After questioning, the player discards the Search card, replacing it with the top card from the deck.
Players keep track of all information in the game, trying to identify the missing jewel. If any player knows (or thinks they know) the identity of the set-aside card, they can announce the fact at any time, even out of turn. They then check the missing gem card, and if correct show all other players, winning the game. Otherwise, they replace the card and are out of the questioning phase of the game, although they still must answer questions from other players. If a player waits until their turn to guess the missing gem, they can ask any one player any one question of their choice before guessing. The game ends when someone correctly identifies the set-aside card.
Some comments on the game...
1.) Components: The box is small, sturdy, and easily portable, covered with Sherlock Holmes-type artwork. The cards fit securely in a plastic insert in the box and have more of the 1800s era artwork on them. The front of all the cards are fairly easy to distinguish, although I could see that a color blind person might have some trouble distinguishing between the color characteristics of the gems.
2.) Information Sheet: The information sheets may be daunting for new players at first and how to use them can be a chore. I personally drew out my own charts on the back of the sheets and used them, but other players have suggested other means of keeping track of who has or doesnt have each jewel. Many of these suggestions are posted on the web in various places, such as www.boardgamegeek.com, and will help different people. Ive found that everyone has a different way of keeping track of the jewels; so if youre having trouble, seeing what others do might help some.
3.) Rules: The rulebook is thick with over fifty full-color pages. This, however, is because of the many translations in different languages. The rules are actually fairly short, simple, and easy to explain; but some things are only mentioned once and could be easy to miss. I found that the game is easy to explain, but the methodology for keeping track of information is not quite so easy. People who are adept at puzzles will probably pick it up quicker than others, as many logic puzzles have the same characteristics as Sleuth.

▸ **Record list**:
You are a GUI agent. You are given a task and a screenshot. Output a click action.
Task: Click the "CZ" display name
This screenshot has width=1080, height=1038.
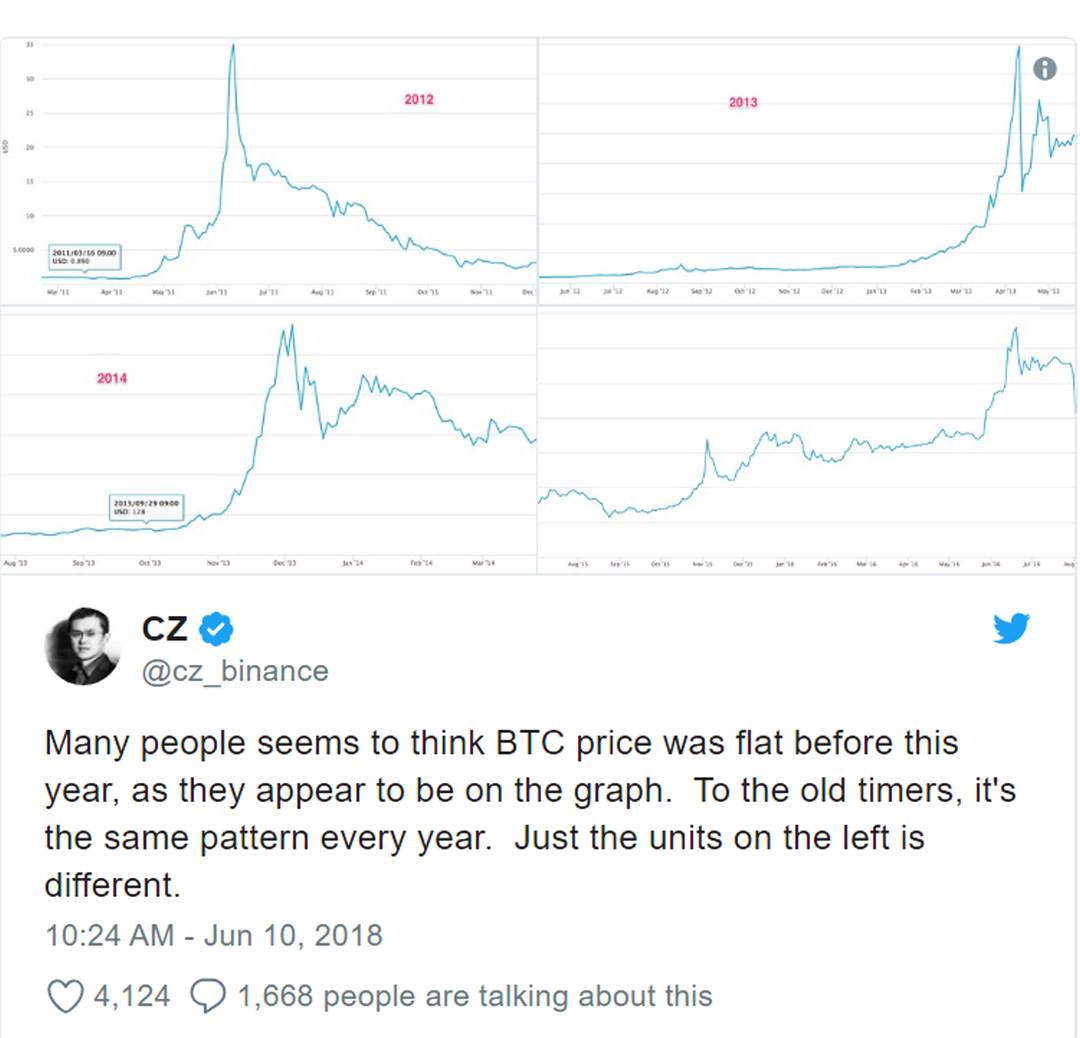(x=165, y=630)
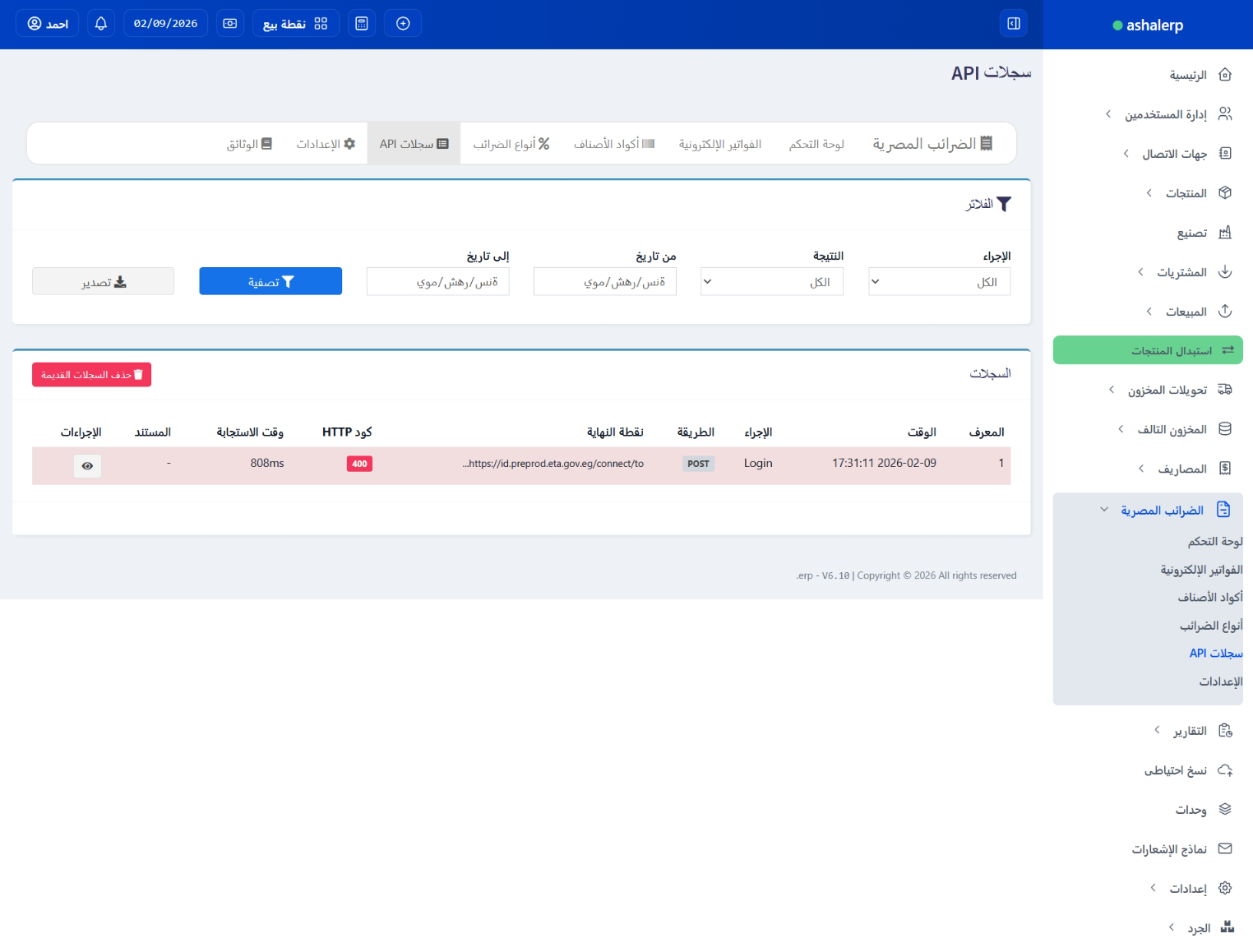Click the red delete old logs button
The height and width of the screenshot is (952, 1253).
(x=91, y=375)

▸ **Stated problem**:
Carry on the review of the card game Sleuth from the point where it ends. The listing comes from a separate source.

▸ **Exercise result**:
4.) Strategy: The game is going to be more intuitive for those who have a logical mind, but there are several methods for tracking down the correct card. I prefer to eliminate every card, working with all gems concurrently, ending up with the correct missing gem; but others eliminate each jewel separately, thus possibly ending up with the missing gem faster. As long as you get a system and stick with it, asking the correct questions to the right people; you have a decent chance of winning. One of the biggest detriments Ive found is incorrectly recording information, and then asking a question to someone that has already been asked. This is just wasting one of your questions and can conceivably cost you the game.
5.) Fun Factor: The atmosphere of the playing of a game of Sleuth is very similar to that of Ricochet Robot - almost dead silence - with each player mulling over their information. This is not your joyous, happy party game; but a serious mind twister. This doesnt mean that the game is any less fun - I really enjoy it! The game has a certain appeal that many people would probably wish to avoid.
6.) Amount of Players: The amount of players greatly affects both time and difficulty. When there is a full compliment of seven players, the game takes a while, because there is so much information to keep track of. Questions that reveal a lot of information in a three-player game reveal only a smidgen with seven players. I really only recommend a seven player game to dedicated logic problem solvers; with three to five players it is a much lighter game.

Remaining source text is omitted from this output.